▸ WORK TO COMPLETE
When you reach the line containing "Task: Click the 2024-03-25章程备案 text", begin reproducing the material exactly, stop after the line containing "Switch to the", and leave out any pictures along the way.
═════ RECORDS FOR PROCESSING
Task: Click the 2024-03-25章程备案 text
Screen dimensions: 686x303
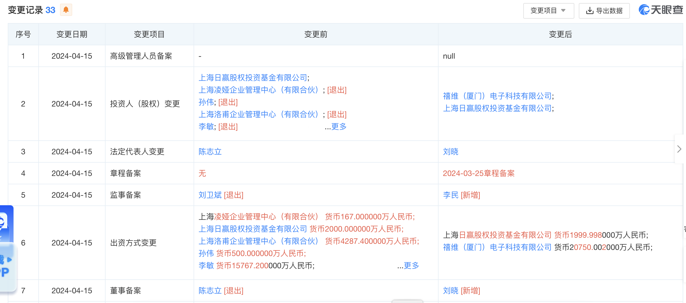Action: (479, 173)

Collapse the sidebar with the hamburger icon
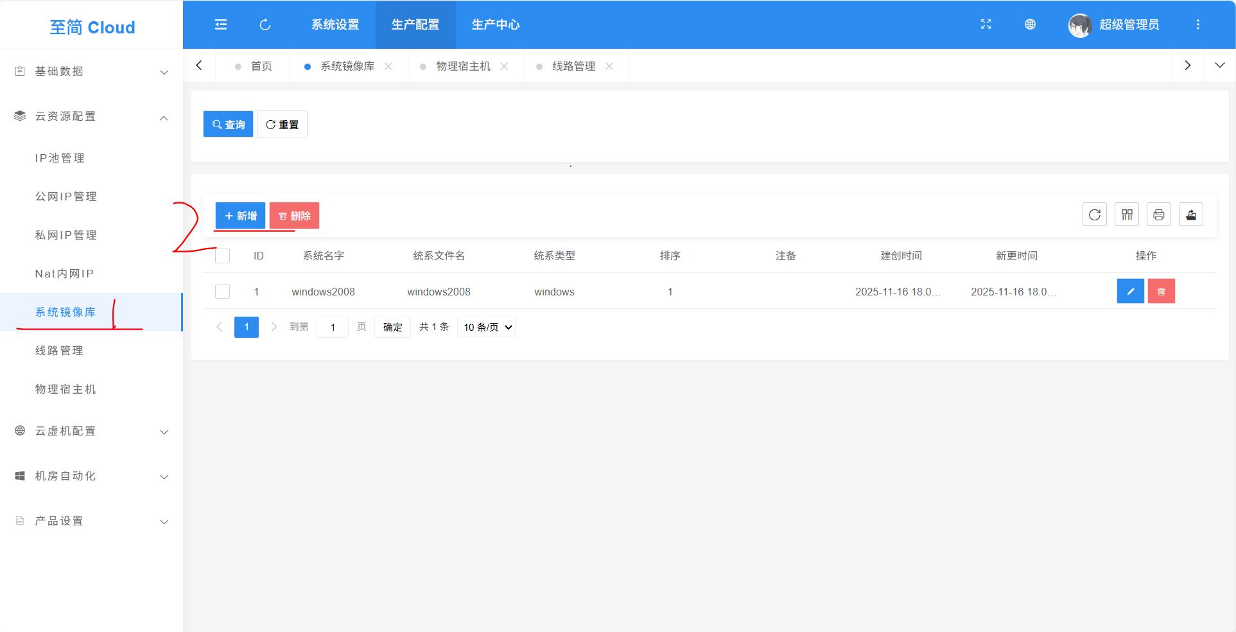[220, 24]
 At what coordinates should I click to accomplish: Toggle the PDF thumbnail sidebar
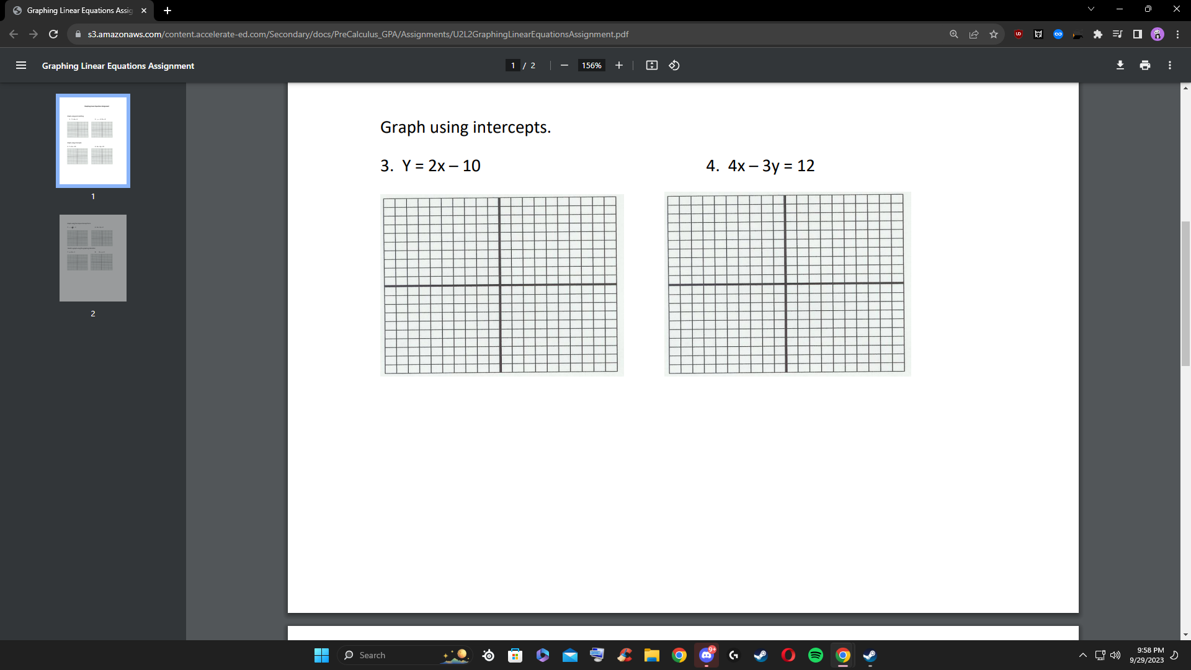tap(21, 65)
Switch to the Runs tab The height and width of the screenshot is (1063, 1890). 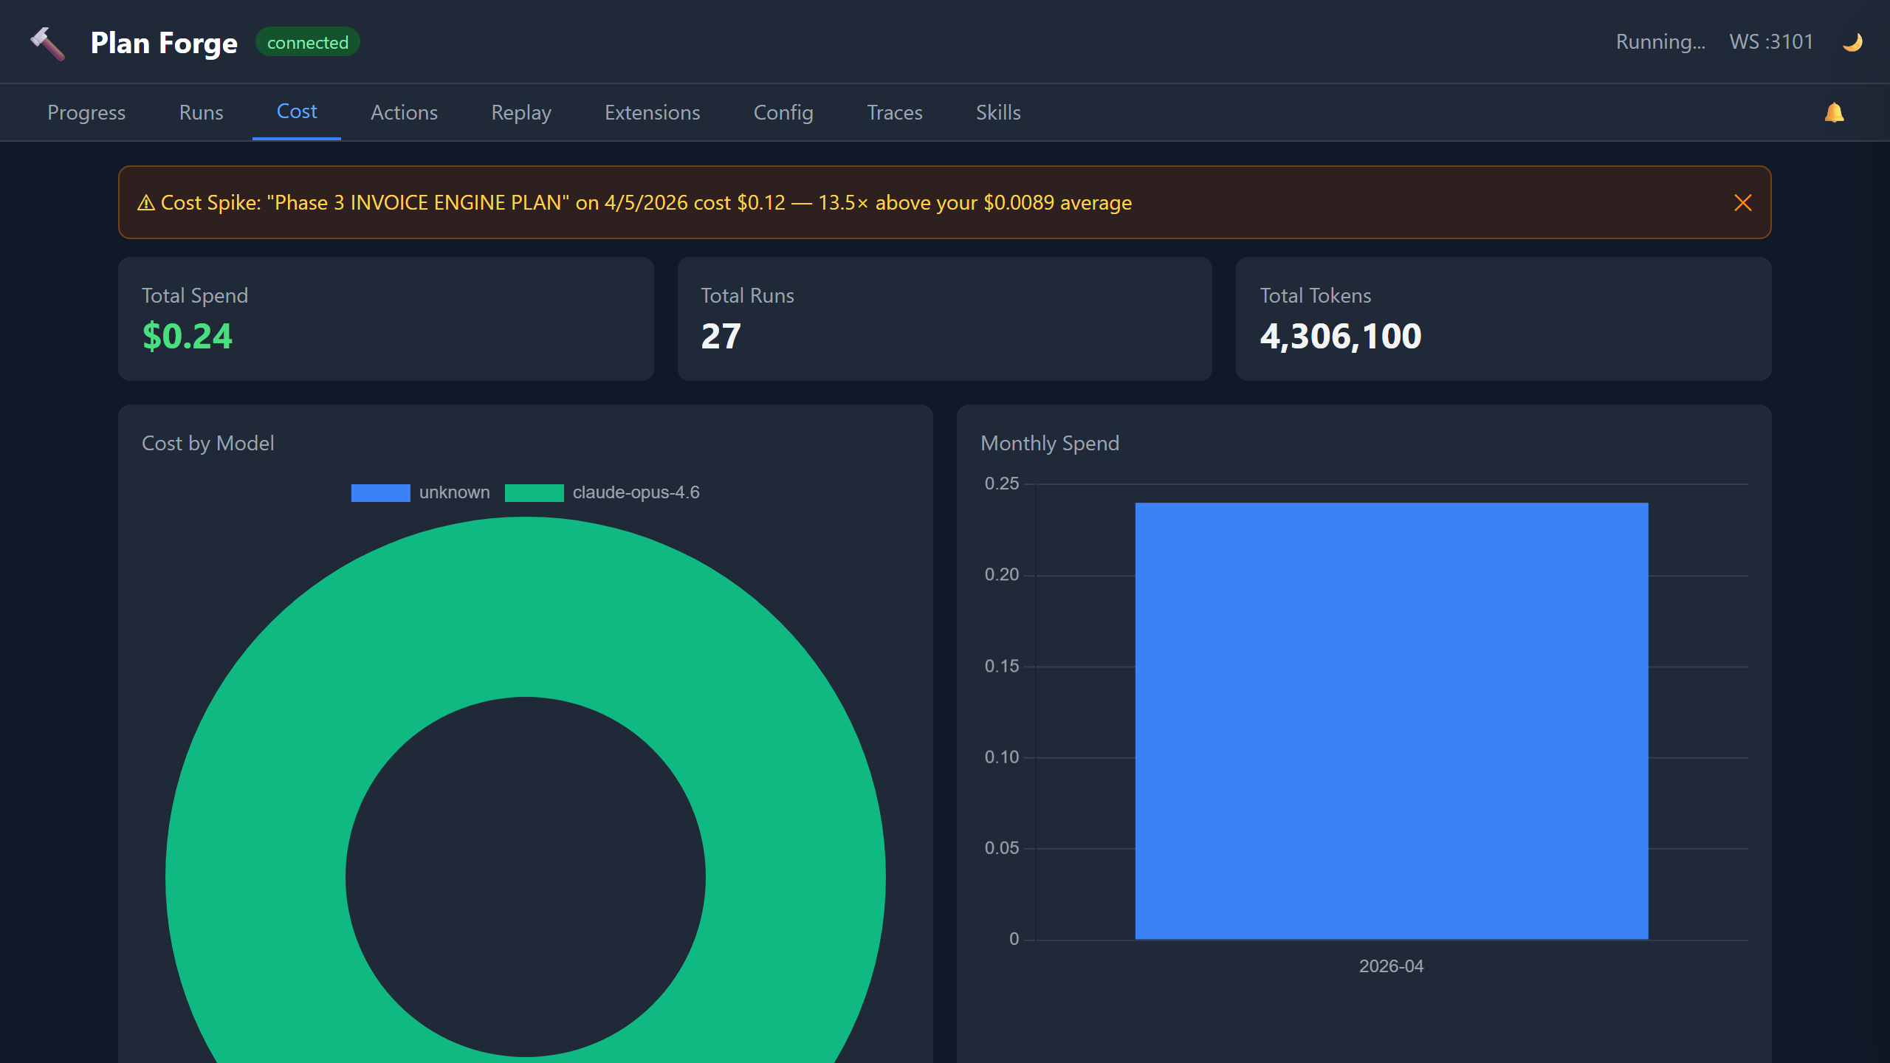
══════════
═════ RECORDS FOR PROCESSING
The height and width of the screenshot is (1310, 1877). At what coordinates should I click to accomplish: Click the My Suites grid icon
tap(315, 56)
══════════
═════ RECORDS FOR PROCESSING
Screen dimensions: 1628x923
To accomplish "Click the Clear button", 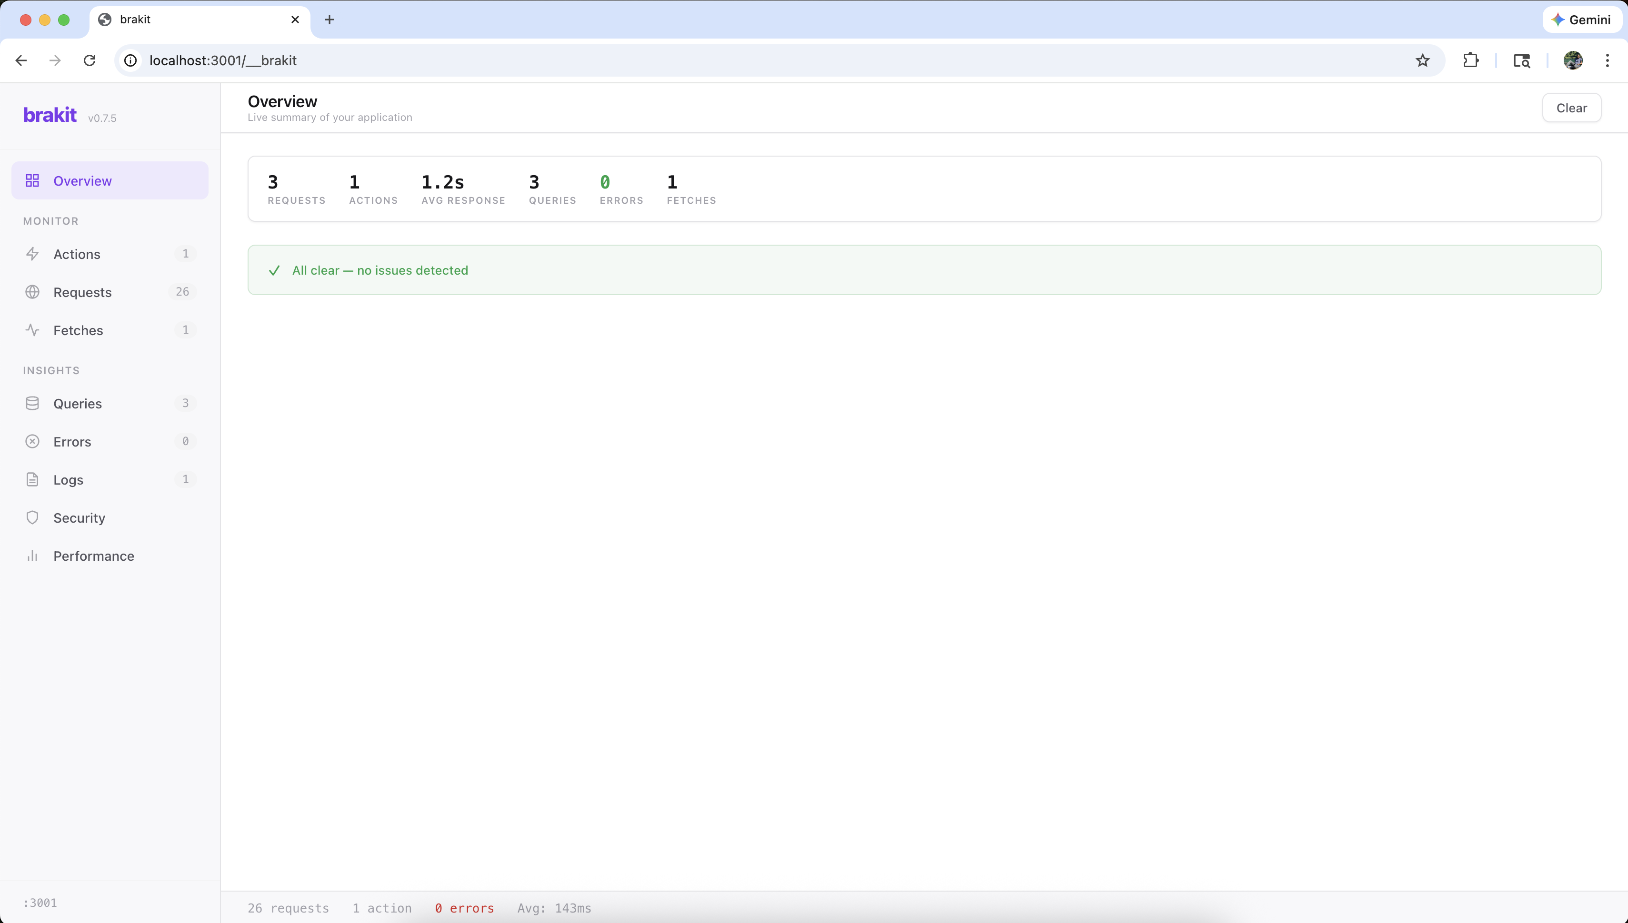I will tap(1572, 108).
══════════
▸ OUTPUT
Task: Click the 2024-03-25章程备案 text
Screen dimensions: 686x303
Action: (479, 173)

Collapse the sidebar with the hamburger icon
[220, 24]
 At what coordinates should I click to accomplish: Toggle the PDF thumbnail sidebar
tap(21, 65)
Switch to the Runs tab The height and width of the screenshot is (1063, 1890). 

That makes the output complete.